"Like a late nineteenth Century consumptive...."

2 minute read time.

5 out of six weeks of treatment completed, including both doses of chemo. 5 more sessions of radio to go. But tonight is the night my voice finally gave out.  Many thanks to all who have called to show support and concern, but for a while at least it looks like the phone is no longer a useful tool. 

Every Friday I have a meeting with my review team and they ask me how I am feeling. The most apt answer I felt I could give last Friday was "Like a late nineteenth Century consumptive..."  It honestly felt that this was the best way to describe how I felt. The result of radiotherapy, apart from fatigue, forms of radiation sickness etc, is, in the case of oropharyngeal cancers, a kind of severe internal sunburn in the throat, which means coughing up very large amounts of blood-stained secretions (sorry, but that is how it is). It's exhausting, and the chest aches with the muscular exertion.

Yes, last week was a very difficult one, but I feel much better after a weekend's rest I must say. Again, sounding like that nineteenth Century consumptive...

It occurred to me to ask myself, why did I have to use another illness as a metaphor for my real one? So I read Susan Sonntag's excellent little book "Illness as Metaphor" and it made things clearer. TB used to be a mysterious and frightening illness, till the discovery of its cause and of effective antibiotics. Nineteenth-century/early twentieth Century novels are replete with characters dying of it or suffering from it - Dickens' works for example. Even Orwell died of it. Then a cure was found and cancer took over as the frightening and mysterious disease in Western societies.

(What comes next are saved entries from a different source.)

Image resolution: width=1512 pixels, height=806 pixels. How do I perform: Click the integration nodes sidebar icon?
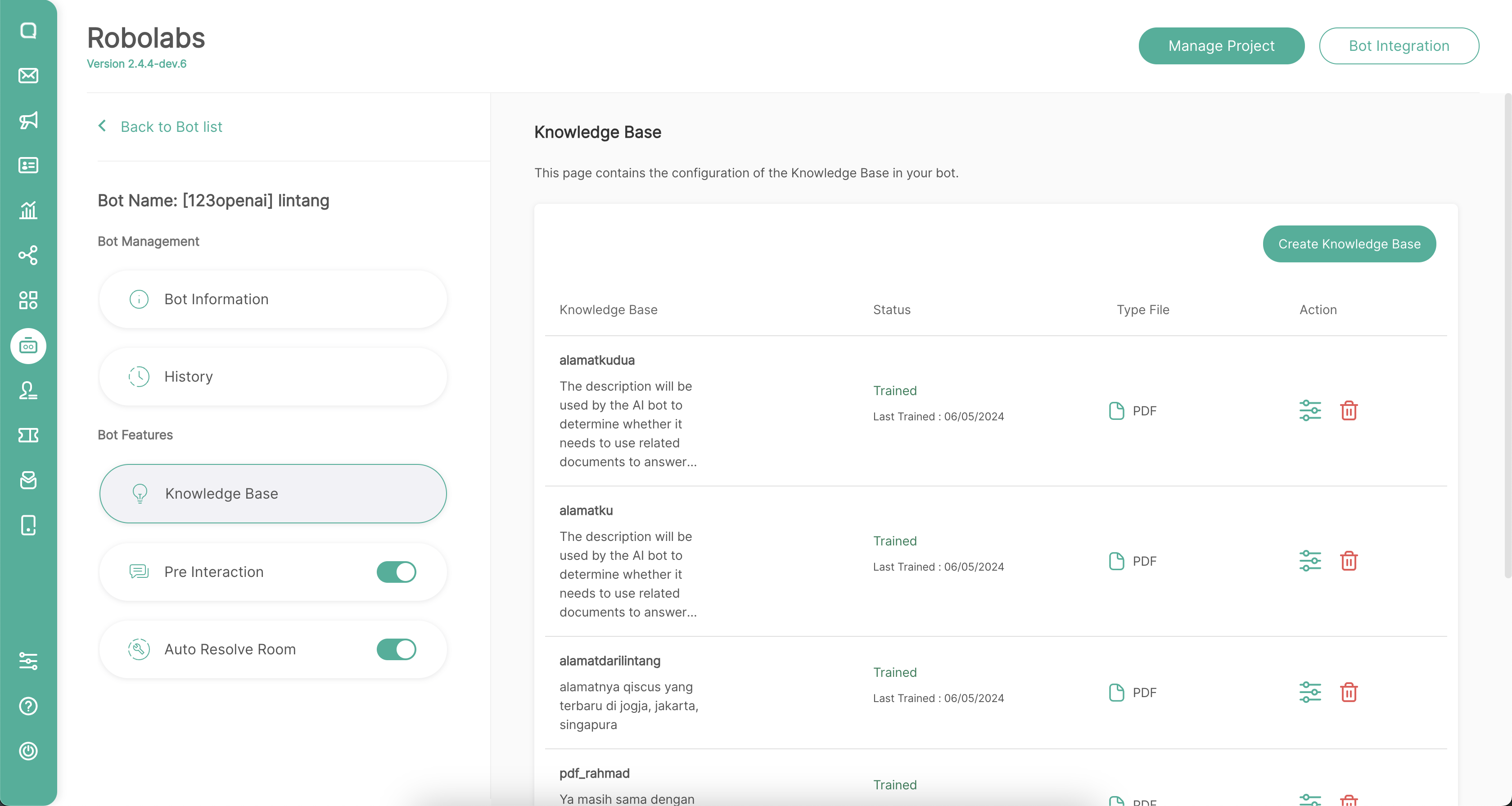(28, 255)
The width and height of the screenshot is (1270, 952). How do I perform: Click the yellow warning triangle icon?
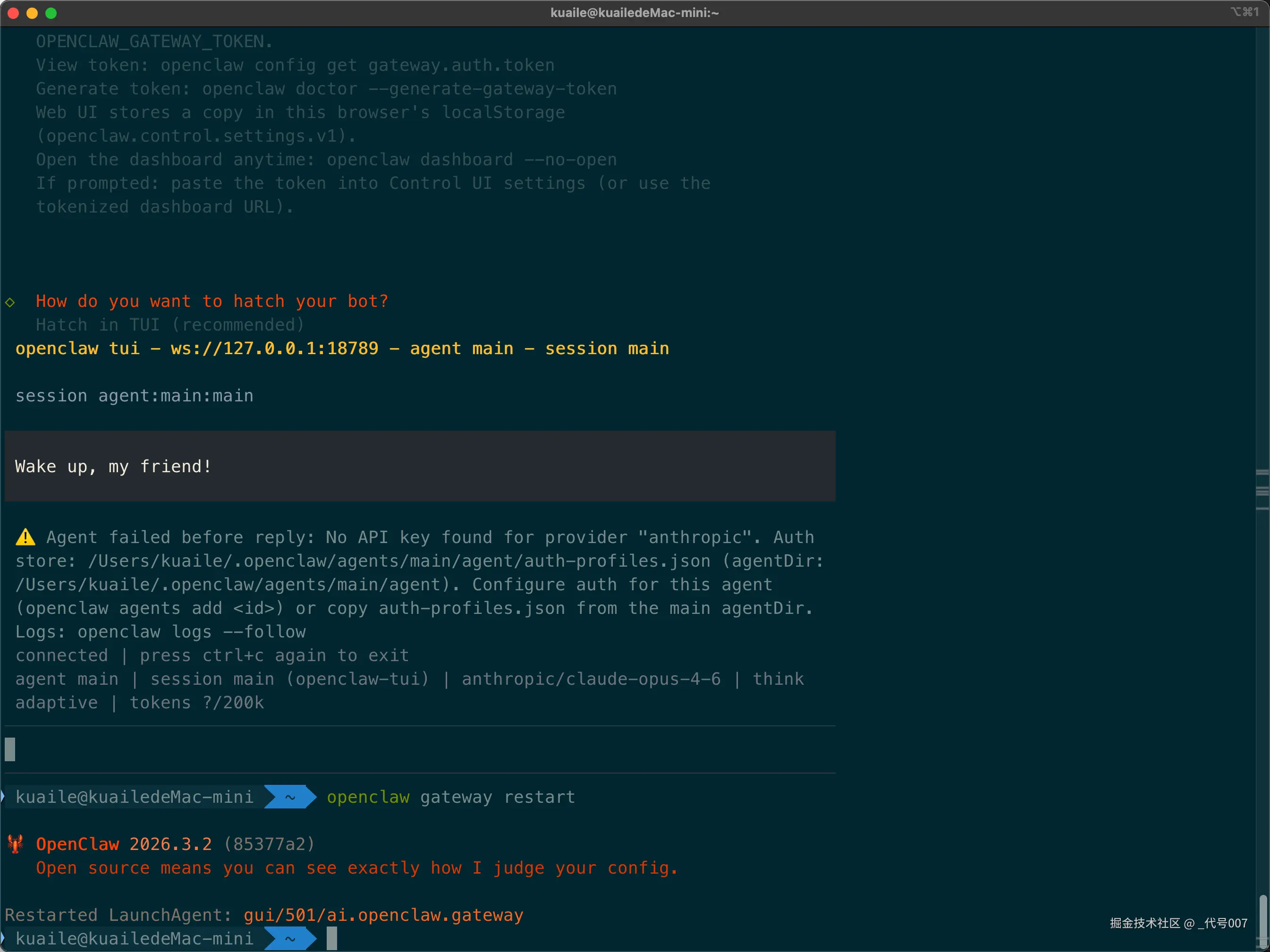coord(25,537)
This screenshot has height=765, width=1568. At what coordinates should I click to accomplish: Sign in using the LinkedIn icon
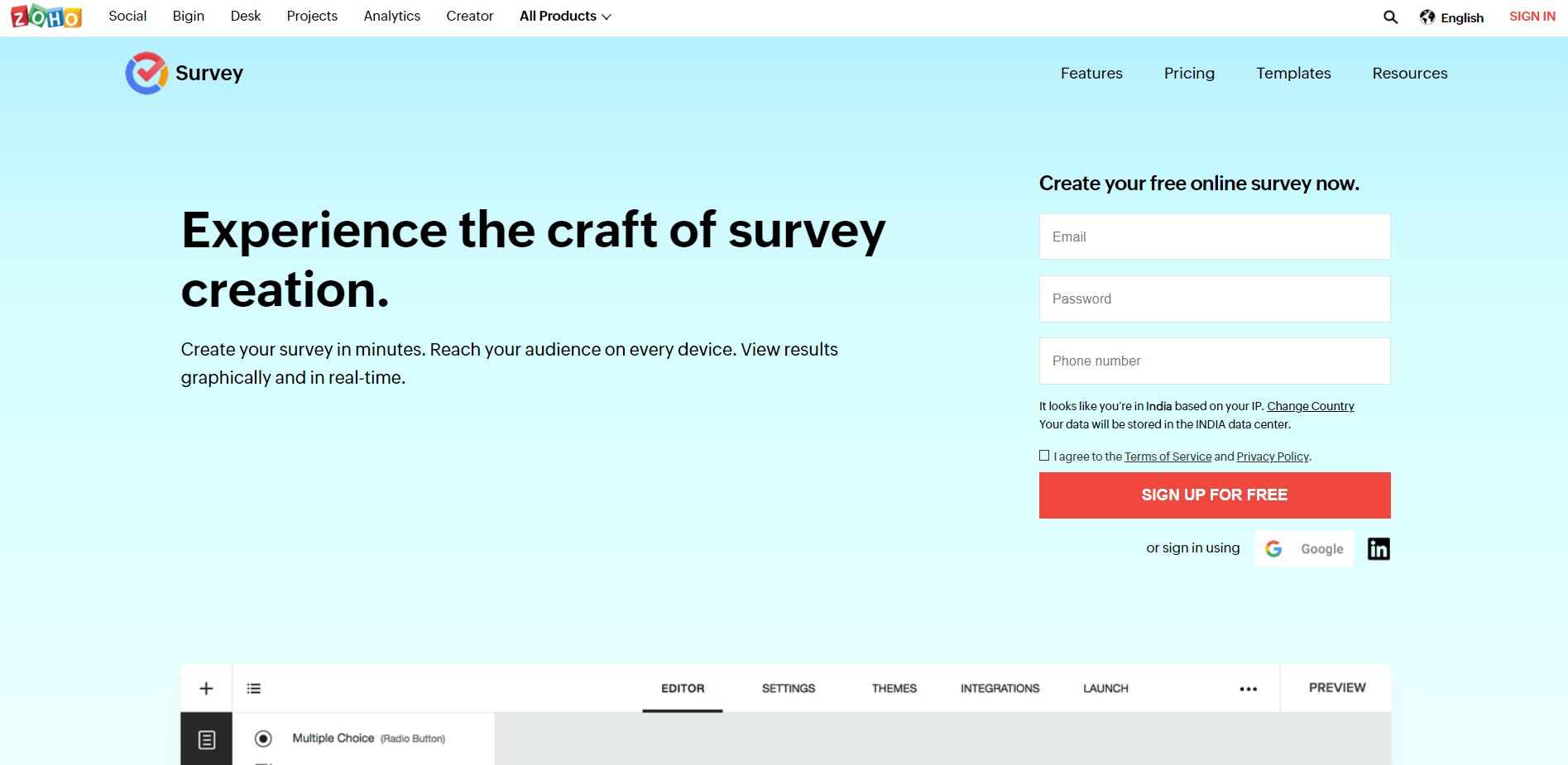tap(1378, 548)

But the way cancer is used as a metaphor is very different from TB. People of my generation (I am 53) have grown up hearing cancer used as a metaphor for something evil, for example, to the effect that social ailment X, Y or Z is a "cancer which must be cut out of our society" etc. reflecting the fear, ignorance and horror surrounding the disease. And that is a major factor in making cancer so hard to talk about. I admire my brave and kind neighbours who, rather than avoiding me because I personify the fear and horror, still invite me for a cup of tea. Thanks guys!

When over 1 in 3 of us will be diagnosed with cancer in our lifetimes, it is absurd that even we patients still do not talk openly about cancer and resort to unhelpful metaphors rather than naming things for what they are. 

   

 

 

Anonymous
  • FormerMember
    FormerMember

    Very true, people struggle even to say the word to me.  In fact, I struggled to say the 'word' when it first was applied to me.  Talking about cancer and removing the veil is necessary to us being able to accept and fight this disease head on,  I think whilst it is still able to hide under a hush then people can and will avoid it.

  • FormerMember
    FormerMember

    A very good blog. And yes, people do struggle with the word cancer. When talking to me about it, they often lower their voice and whisper the word! As if the very mention of 'the c word' will have me collapsing in an emotional heap! I often whisper back and say (quietly) "yes I am well thank you. Why are we whispering?" Shout the word out to show the beast it will not break us! I, like all of us here, have to live with the consequences of cancer for the rest of my life. I will not give it the honor of  being a word that deserves special emotion!  'It is not the dragon we have to slay but the fear.'  Hang on in there buddy. Only one week to go :-) I know how gruelling the treatment is. Sending you lots of strength xxx PS my mother did some of her nursing training in a TB hospital back in the day. She often used to talk about this experience. All sounded quite harrowing.